Activity
What is needed here is every line of the records that includes "named".

Records
------------------------------------------------

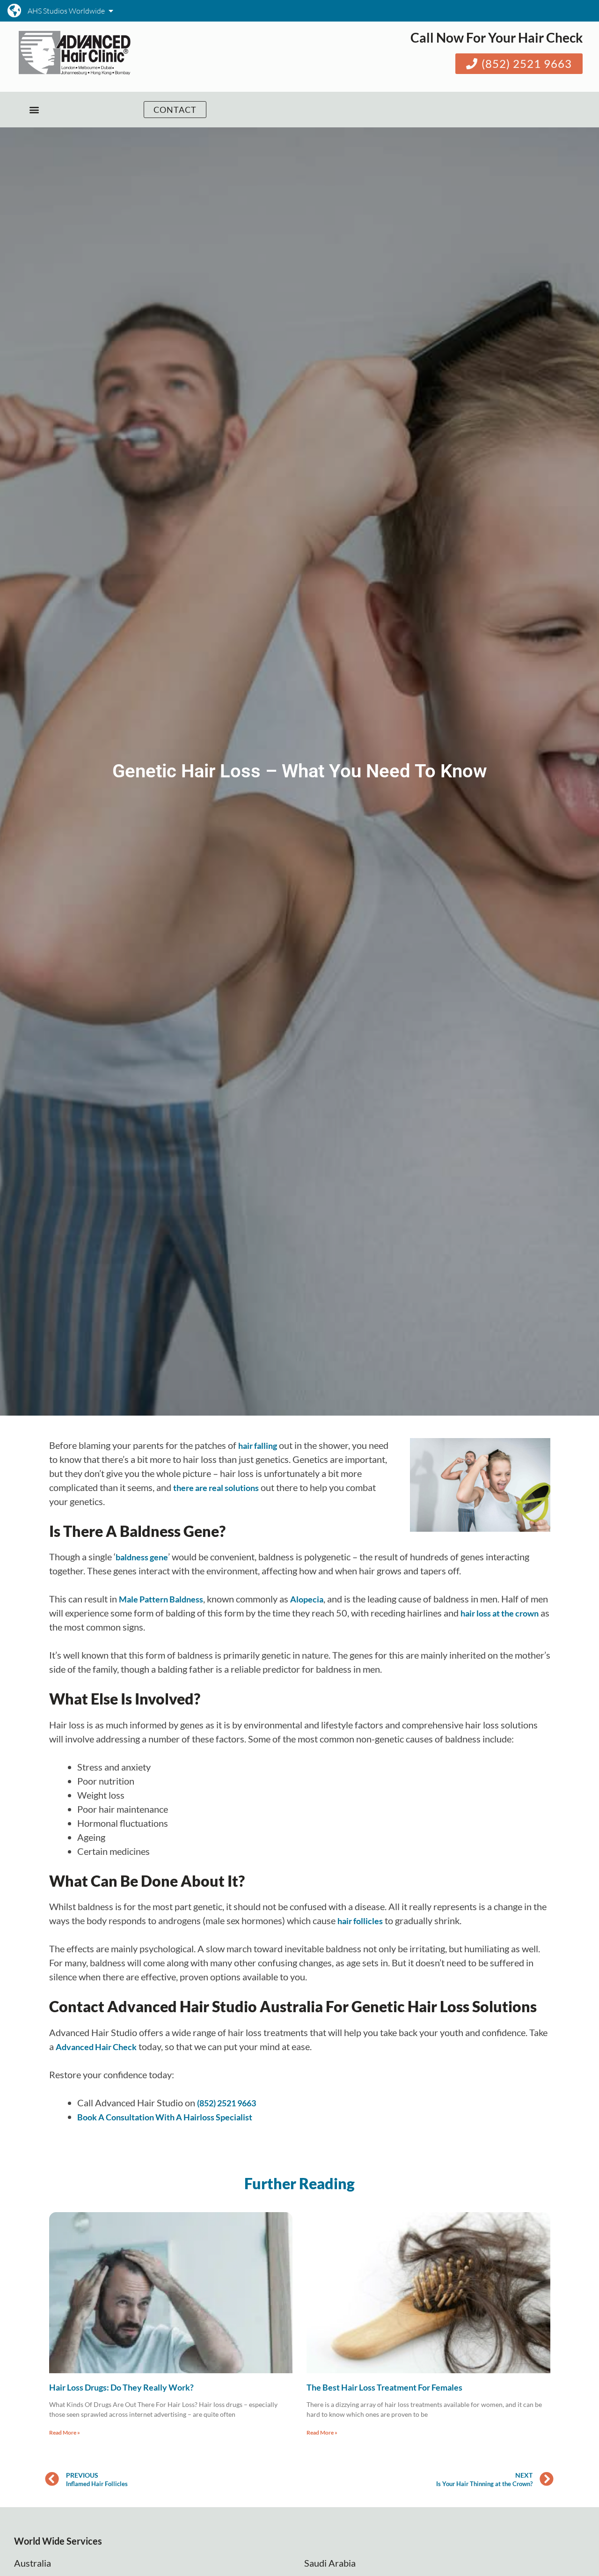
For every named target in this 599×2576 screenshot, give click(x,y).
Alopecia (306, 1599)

------------------------------------------------

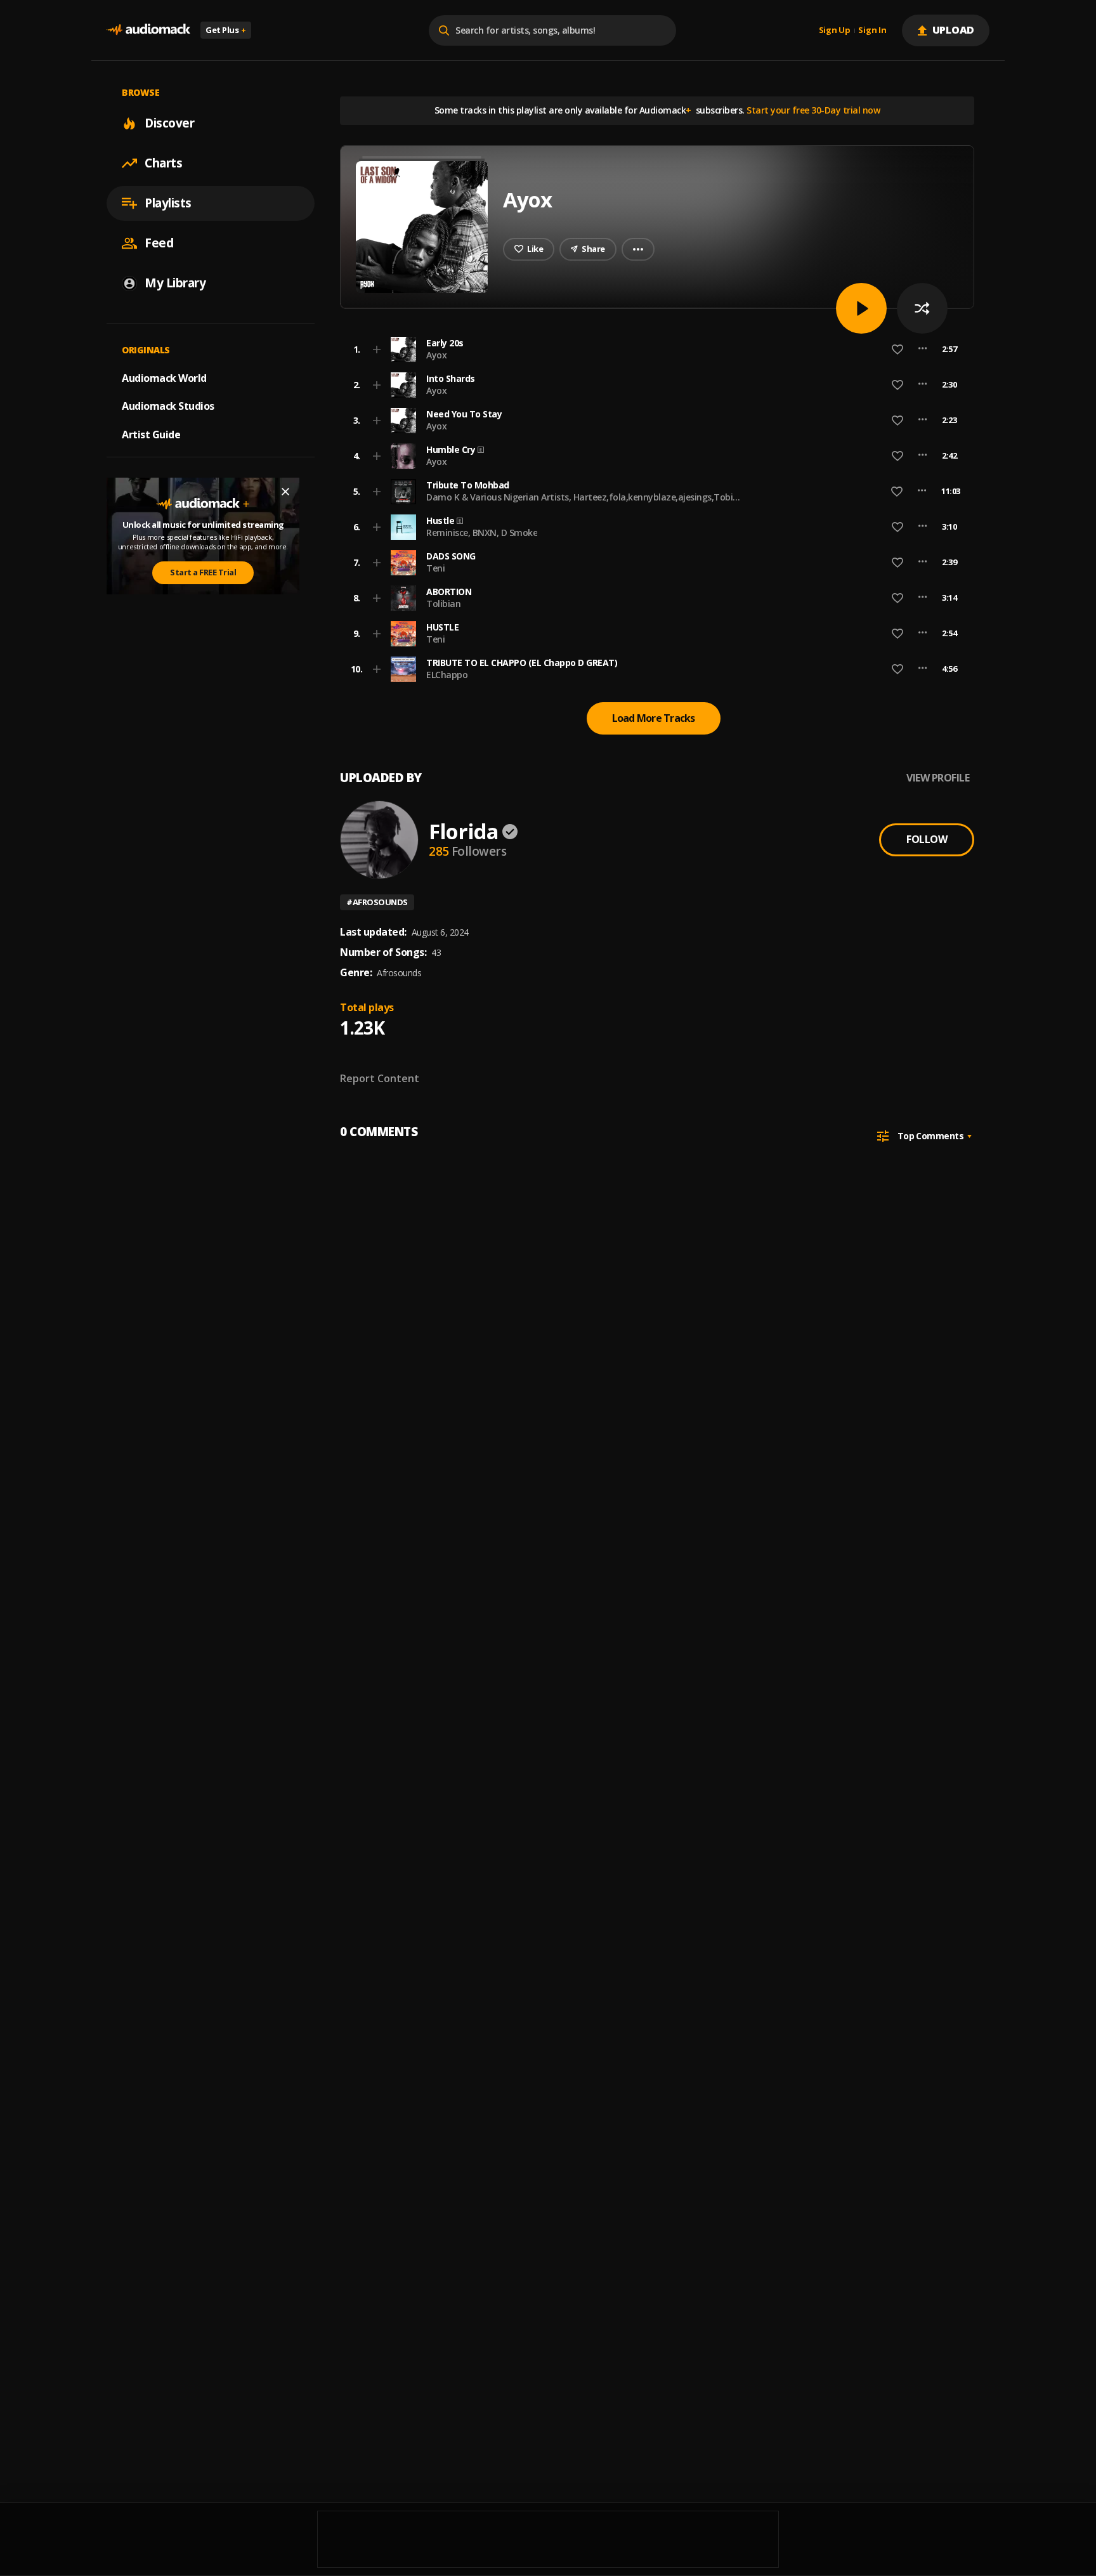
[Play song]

------------------------------------------------

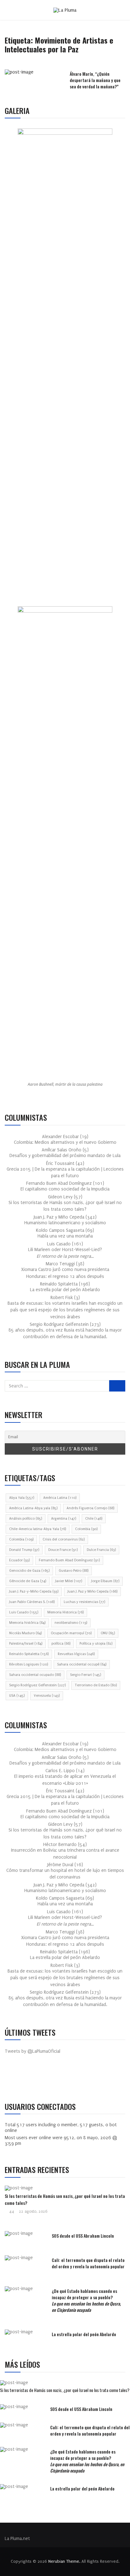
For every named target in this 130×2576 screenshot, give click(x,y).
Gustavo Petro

------------------------------------------------

Exercise solution
For every named target in this 599×2576 screenshot, give click(x,y).
For every named target in this 130×2576 screenshot, give click(x,y).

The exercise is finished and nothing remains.